Lorde’s New Album Is Making Everyone Feel Old

Photo: Arturo Holmes/Getty Images.
Kind of like a prettier Jesus, Lorde has risen. Four years after releasing the critically acclaimed Melodrama, the singer has returned — not with divine power, but one more environmentally friendly: Solar Power. And if you thought the title track was a woo-woo fever dream, then the rest of the album would like you to hold its beer coconut water.
Just like as the first few peeks of this new era of Lorde — "Solar Power," "Stoned At The Nail Salon," and "Mood Ring" — promised, gone are the days of cherry-black lipstick and tight pop production. Solar Power is the New Zealand-born singer at both her most relaxed and reflective, as she details the suffocating grip fame had on her as a teenager, as well as the new fears she faces (climate change, the future, growing up) as she enters adulthood.
The New Lorde is, however, not everyone's brand of kombucha. Much of Lorde's most poignant lyrics and heartfelt messages are lost in Solar Power's sonic looseness and dull edges. There's a lack of energy. Out of the album's 12 tracks, there doesn't seen to yet be a clear, immediate banger that has grabbed listeners by the collar, like "Green Light" did on her previous full-length. In fact, most of the reception on social media has been polarised, and at worst, lukewarm.
But what a lot of listeners can agree on is that Lorde is currently making people realise how much time has passed since she first came barrelling onto the scene in 2013 with her breakout hit "Royals," followed by Pure Heroine, when she was just 16-years-old.
In "Secrets From A Girl (Who’s Seen It All), Lorde sings, “Couldn't wait to turn 15/ then you blink and it's been 10 years.” It's been how long? And if Lorde feels old, what does that mean for the rest of us?

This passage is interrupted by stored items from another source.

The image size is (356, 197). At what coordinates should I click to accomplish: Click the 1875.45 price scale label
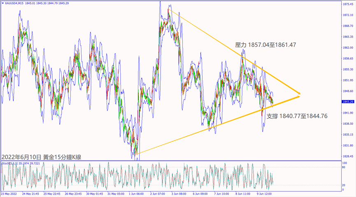click(348, 4)
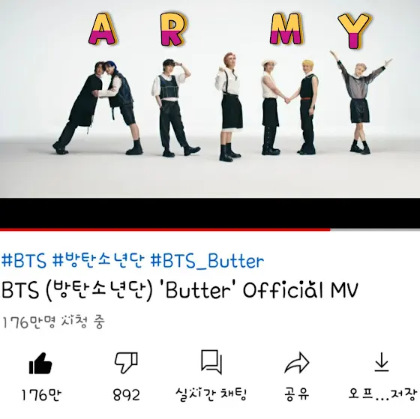Tap the video player frame
This screenshot has height=419, width=420.
click(x=210, y=99)
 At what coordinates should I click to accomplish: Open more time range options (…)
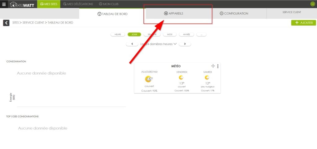pyautogui.click(x=201, y=34)
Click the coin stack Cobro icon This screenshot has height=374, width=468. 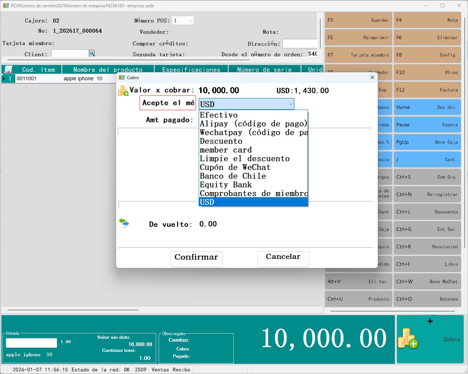[408, 338]
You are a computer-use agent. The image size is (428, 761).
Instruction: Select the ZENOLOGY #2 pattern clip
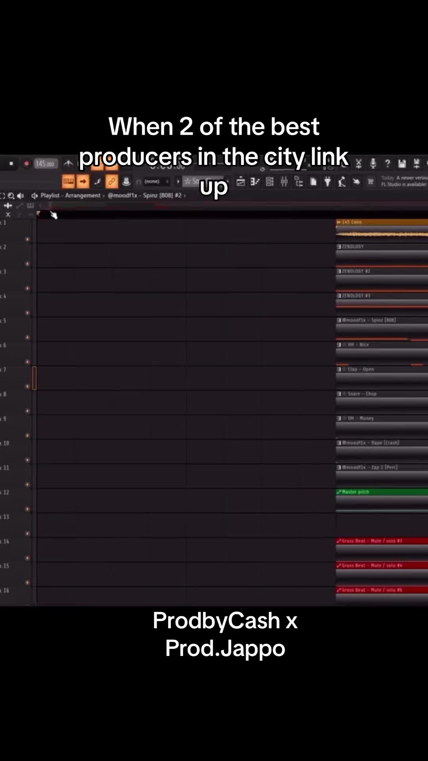click(382, 271)

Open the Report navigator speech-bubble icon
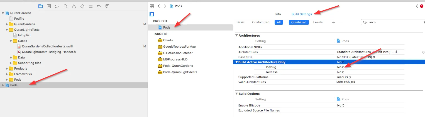tap(107, 6)
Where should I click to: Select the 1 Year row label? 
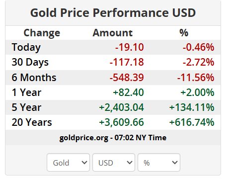26,92
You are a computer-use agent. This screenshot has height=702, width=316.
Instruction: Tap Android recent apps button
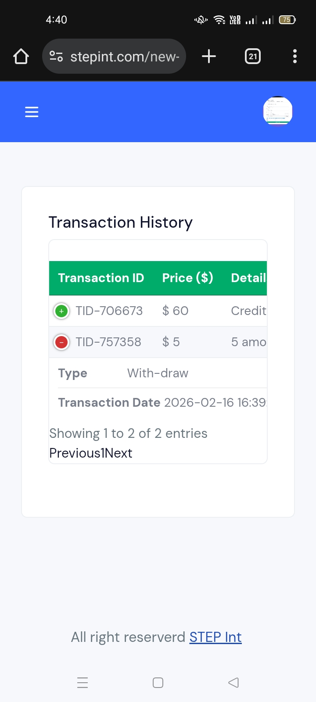(83, 683)
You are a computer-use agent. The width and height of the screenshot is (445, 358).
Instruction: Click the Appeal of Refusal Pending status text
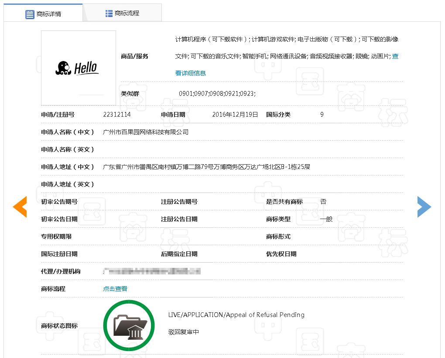[x=236, y=315]
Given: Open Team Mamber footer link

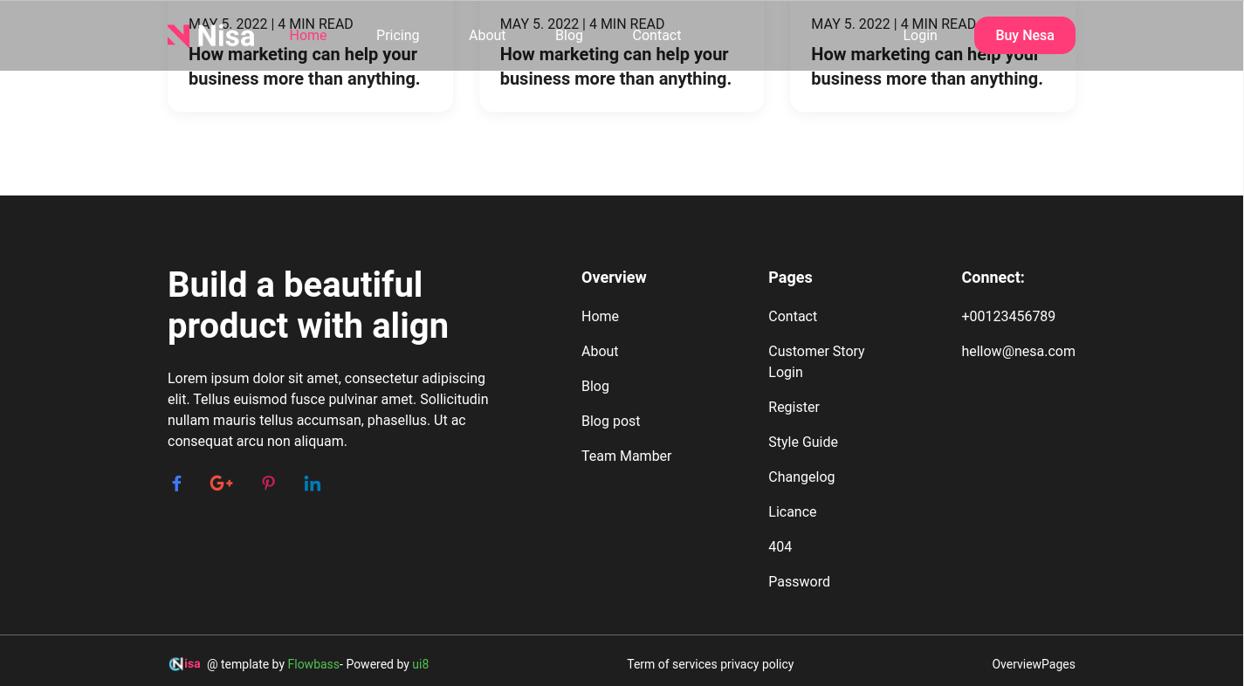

Maybe it's the album's soft rock, easy listening of the early 2000s (Jack Johnson, Jewel); or the crystal holding, Mane & Tail-using wellness trend-obsessed energy. Maybe it's her fixation on the past — which even includes a recording of Carole King announcing her 2014 Grammy win for “Royals” — that evokes nostalgia and wistfulness. In a time when being cooped up is the norm, Lorde's space and freedom feels of a different time.
Maybe we've all taken too many hits of the ol' fennel bong, but a lot of people are kind of spiraling (present company included).
Another thing many fans can agree on: No matter the iteration good to have Lorde back, and we look forward to growing old together.